_Passage to read_:

* Start *

The MCS event on 15 March 2008 was previously investigated in Li and Mecikalski (2010) to explore the assimilation of polarimetric radar observations collected by the Advanced Radar for Meteorological and Operational Research (ARMOR). ARMOR (Petersen et al. 2007) is a C-band Doppler radar located at Huntsville International Airport (34.6804°N, 86.7743°W). The observation data for this MCS case have been shown in Li and Mecikalski (2010, 2012), in which a more detailed description of the quality and the limitation of the observational data can be found.

Two-way interactive nested domains were adopted in the numerical simulations of the WRF model (Skamarock et al. 2008). As in Li and Mecikalski (2010), the model domains have horizontal resolutions of 12, 4, and 1.33 km, respectively. The model physics options in all experiments included the Rapid Radiative Transfer Model (RRTM; Mlawer et al. 1997) longwave radiation, Dudhia shortwave radiation (Dudhia 1989), Betts–Miller–Janjić cumulus parameterization (Janjić 1994), and Yonsei University (YSU) PBL schemes (Hong et al. 2006). Since hail and graupel particles were observed in this storm (Li and Mecikalski 2010), the WRF single-moment 6-class (WSM6) microphysics scheme (Hong et al. 2004) was adopted. The cumulus parameterization was used only in the outer domain with 12-km resolution. The model initial conditions were interpolated from the NCEP North American Mesoscale Forecast System (NAM) analysis with a 12-km resolution. The boundary conditions were also interpolated from the NAM analysis and were updated every 6 h.

* End *

_Dataset records_:

* Start *

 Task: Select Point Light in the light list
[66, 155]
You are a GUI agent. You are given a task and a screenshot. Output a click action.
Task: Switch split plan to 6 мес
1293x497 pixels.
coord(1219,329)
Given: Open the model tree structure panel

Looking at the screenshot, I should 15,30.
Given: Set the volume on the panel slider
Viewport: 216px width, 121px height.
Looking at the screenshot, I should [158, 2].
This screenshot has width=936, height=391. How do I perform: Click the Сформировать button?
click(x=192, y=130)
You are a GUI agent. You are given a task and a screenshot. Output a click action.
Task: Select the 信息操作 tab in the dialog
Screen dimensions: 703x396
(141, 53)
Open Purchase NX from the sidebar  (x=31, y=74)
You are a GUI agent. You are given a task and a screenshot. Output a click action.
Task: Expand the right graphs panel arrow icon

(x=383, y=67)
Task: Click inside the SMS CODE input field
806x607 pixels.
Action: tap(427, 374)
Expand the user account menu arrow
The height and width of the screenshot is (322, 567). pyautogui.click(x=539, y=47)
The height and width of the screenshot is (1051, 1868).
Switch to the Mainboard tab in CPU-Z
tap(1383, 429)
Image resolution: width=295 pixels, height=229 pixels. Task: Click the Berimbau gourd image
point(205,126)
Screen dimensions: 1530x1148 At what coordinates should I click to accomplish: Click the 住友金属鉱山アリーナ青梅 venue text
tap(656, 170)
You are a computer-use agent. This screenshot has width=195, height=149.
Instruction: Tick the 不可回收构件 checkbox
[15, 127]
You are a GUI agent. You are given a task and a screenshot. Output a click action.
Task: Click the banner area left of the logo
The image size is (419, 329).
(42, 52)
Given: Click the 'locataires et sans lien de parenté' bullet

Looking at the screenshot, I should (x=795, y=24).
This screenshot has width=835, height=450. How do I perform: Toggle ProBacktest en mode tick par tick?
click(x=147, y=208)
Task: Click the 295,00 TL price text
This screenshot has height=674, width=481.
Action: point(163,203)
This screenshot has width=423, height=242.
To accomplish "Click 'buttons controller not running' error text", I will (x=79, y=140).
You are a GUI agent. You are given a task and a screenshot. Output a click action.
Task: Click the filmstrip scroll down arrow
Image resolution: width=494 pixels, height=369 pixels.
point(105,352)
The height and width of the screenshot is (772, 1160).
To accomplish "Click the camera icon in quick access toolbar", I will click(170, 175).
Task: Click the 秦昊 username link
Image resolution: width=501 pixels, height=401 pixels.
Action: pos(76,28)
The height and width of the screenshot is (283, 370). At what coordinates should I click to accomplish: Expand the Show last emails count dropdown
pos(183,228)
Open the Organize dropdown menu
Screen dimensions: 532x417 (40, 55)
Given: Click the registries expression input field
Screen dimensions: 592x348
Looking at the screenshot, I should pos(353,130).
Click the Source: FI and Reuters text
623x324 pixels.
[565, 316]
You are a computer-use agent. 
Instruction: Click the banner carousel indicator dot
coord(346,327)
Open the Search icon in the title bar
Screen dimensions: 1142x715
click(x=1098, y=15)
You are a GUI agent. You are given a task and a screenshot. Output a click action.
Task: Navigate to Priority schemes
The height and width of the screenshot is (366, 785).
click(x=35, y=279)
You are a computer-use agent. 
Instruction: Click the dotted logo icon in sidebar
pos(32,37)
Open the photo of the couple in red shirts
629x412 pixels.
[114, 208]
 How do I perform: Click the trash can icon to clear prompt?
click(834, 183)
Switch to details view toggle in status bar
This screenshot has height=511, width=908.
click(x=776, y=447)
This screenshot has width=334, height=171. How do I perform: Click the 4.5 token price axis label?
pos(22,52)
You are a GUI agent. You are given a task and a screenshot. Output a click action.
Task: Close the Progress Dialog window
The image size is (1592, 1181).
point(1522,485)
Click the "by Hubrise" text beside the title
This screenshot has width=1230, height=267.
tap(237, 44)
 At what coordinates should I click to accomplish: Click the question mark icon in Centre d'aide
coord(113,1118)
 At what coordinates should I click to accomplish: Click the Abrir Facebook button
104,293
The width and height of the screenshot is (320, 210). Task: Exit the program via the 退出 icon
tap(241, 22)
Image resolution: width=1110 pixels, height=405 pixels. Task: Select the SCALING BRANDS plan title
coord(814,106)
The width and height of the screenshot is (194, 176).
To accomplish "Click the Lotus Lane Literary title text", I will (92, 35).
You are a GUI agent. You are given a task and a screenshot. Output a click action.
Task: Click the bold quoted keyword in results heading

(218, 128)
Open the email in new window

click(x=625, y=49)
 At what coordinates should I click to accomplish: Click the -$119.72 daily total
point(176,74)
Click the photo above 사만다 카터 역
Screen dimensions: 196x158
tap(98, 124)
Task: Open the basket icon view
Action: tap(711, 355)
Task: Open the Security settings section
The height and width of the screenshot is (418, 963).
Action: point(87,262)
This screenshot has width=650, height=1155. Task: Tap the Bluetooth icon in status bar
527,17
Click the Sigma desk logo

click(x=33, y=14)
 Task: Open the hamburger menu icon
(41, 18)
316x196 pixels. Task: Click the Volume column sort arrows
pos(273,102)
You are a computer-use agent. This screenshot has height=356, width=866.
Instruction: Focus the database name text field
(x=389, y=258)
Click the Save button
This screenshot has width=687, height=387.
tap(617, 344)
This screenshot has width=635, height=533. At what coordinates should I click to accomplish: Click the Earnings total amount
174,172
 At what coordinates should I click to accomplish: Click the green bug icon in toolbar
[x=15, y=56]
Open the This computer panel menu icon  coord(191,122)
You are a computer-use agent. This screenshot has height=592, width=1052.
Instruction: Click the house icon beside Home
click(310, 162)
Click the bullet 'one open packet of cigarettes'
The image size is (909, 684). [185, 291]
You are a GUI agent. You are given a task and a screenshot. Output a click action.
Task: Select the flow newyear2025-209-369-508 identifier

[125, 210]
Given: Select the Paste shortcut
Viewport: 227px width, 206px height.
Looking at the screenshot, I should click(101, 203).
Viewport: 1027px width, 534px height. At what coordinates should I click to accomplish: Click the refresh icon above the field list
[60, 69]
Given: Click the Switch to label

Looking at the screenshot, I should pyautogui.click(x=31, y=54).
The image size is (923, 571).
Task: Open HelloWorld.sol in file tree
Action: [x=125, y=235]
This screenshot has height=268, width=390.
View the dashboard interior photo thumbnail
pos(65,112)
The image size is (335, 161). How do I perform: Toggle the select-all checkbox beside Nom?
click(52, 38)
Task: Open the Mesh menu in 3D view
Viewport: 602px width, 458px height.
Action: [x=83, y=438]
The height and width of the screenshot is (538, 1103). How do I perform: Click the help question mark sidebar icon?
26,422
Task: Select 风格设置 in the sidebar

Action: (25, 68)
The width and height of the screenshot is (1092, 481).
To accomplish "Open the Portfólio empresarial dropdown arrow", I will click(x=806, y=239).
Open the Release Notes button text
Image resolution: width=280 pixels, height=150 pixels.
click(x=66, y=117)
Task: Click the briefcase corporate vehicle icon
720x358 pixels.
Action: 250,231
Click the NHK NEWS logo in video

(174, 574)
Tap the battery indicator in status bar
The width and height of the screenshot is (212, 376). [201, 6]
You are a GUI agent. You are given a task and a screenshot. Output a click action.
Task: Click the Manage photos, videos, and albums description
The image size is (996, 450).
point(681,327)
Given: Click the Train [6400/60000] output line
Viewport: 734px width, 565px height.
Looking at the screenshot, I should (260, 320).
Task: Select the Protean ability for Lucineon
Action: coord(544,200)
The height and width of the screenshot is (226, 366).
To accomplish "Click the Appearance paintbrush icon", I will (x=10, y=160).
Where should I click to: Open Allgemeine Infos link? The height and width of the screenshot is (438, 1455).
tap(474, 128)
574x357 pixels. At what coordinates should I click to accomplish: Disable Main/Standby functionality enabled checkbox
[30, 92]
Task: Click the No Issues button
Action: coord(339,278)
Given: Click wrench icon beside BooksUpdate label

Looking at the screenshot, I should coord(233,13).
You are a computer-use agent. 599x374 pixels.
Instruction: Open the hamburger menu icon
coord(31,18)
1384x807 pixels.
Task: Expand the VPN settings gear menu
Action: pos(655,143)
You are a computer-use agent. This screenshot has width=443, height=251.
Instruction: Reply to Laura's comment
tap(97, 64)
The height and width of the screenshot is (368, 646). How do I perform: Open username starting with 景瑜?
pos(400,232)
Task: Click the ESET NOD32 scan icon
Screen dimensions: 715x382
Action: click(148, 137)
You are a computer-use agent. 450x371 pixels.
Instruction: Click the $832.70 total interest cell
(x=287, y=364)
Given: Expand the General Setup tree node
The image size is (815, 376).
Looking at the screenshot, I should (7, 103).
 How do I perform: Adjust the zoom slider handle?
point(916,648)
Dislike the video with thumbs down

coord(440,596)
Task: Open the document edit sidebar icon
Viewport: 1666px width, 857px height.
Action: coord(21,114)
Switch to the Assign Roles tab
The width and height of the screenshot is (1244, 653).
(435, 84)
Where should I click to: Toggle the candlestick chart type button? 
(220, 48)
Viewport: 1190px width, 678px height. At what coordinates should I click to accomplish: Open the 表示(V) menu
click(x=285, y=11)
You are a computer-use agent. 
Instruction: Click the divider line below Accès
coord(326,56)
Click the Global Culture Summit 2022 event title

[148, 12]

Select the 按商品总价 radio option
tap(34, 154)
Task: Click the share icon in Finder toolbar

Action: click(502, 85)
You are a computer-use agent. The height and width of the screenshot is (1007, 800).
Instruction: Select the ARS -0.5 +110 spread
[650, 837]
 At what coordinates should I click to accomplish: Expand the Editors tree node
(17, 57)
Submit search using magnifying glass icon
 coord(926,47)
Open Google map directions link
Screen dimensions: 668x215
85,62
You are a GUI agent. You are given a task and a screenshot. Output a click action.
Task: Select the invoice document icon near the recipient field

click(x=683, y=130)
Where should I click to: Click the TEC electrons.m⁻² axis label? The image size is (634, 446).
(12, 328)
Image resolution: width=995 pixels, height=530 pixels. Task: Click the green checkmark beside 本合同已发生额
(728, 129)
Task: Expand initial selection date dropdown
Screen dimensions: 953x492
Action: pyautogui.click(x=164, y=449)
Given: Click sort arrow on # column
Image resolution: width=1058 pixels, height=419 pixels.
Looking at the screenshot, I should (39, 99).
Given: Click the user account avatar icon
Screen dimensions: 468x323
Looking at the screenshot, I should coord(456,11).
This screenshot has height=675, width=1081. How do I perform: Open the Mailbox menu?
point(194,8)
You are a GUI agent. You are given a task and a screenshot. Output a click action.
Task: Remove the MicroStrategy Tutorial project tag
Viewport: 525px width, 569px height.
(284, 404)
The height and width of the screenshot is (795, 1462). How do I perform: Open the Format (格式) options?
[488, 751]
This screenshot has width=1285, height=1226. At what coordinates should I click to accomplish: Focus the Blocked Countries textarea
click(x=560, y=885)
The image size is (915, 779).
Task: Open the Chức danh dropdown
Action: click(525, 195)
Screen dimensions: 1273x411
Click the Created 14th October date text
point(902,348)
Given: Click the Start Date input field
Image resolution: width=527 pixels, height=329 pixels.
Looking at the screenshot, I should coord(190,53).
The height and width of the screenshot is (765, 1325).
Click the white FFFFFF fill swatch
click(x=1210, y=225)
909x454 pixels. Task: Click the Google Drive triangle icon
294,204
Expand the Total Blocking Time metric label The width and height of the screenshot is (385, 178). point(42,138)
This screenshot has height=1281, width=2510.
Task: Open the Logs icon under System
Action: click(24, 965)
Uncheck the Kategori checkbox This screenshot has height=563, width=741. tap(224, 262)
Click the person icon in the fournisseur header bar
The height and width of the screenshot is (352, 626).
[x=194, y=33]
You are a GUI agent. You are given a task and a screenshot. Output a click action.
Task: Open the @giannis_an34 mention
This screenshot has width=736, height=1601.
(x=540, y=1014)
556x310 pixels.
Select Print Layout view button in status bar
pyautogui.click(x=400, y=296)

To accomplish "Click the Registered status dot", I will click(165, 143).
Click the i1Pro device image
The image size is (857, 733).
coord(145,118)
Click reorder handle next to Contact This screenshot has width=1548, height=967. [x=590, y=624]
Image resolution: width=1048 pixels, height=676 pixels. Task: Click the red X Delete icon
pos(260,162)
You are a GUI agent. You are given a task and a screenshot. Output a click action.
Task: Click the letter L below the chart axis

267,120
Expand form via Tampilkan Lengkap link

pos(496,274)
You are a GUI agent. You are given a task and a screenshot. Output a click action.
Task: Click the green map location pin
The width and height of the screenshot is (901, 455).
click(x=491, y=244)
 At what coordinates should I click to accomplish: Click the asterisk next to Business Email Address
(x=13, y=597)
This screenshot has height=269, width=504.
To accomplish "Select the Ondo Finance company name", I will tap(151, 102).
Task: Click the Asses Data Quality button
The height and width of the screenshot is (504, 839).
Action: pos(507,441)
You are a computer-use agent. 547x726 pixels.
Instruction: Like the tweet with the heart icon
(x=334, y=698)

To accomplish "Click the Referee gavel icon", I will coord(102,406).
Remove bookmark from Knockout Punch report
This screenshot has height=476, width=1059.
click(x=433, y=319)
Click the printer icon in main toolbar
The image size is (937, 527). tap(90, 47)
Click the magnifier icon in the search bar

* End *

_Tasks to complete_:
1. Reproduce the passage on the 15 March 2008 MCS starting at "The MCS event" and ending at "can be found.", substituting "the Huntsville airport" for "Huntsville International Airport" wherever it occurs.
2. Convert the lines of the listing, starting at the line that contains "This screenshot has width=1285, height=1226." and ending at the line that contains "[x=194, y=33]", into a JSON list with one string per line and no blank lines.
The passage on the 15 March 2008 MCS and the listing are separate material.

_Results for the exercise_:
1.
The MCS event on 15 March 2008 was previously investigated in Li and Mecikalski (2010) to explore the assimilation of polarimetric radar observations collected by the Advanced Radar for Meteorological and Operational Research (ARMOR). ARMOR (Petersen et al. 2007) is a C-band Doppler radar located at the Huntsville airport (34.6804°N, 86.7743°W). The observation data for this MCS case have been shown in Li and Mecikalski (2010, 2012), in which a more detailed description of the quality and the limitation of the observational data can be found.

2.
[
  "This screenshot has width=1285, height=1226. At what coordinates should I click to accomplish: Focus the Blocked Countries textarea",
  "click(x=560, y=885)",
  "The image size is (915, 779).",
  "Task: Open the Chức danh dropdown",
  "Action: click(525, 195)",
  "Screen dimensions: 1273x411",
  "Click the Created 14th October date text",
  "point(902,348)",
  "Given: Click the Start Date input field",
  "Image resolution: width=527 pixels, height=329 pixels.",
  "Looking at the screenshot, I should coord(190,53).",
  "The height and width of the screenshot is (765, 1325).",
  "Click the white FFFFFF fill swatch",
  "click(x=1210, y=225)",
  "909x454 pixels. Task: Click the Google Drive triangle icon",
  "294,204",
  "Expand the Total Blocking Time metric label The width and height of the screenshot is (385, 178). point(42,138)",
  "This screenshot has height=1281, width=2510.",
  "Task: Open the Logs icon under System",
  "Action: click(24, 965)",
  "Uncheck the Kategori checkbox This screenshot has height=563, width=741. tap(224, 262)",
  "Click the person icon in the fournisseur header bar",
  "The height and width of the screenshot is (352, 626).",
  "[x=194, y=33]"
]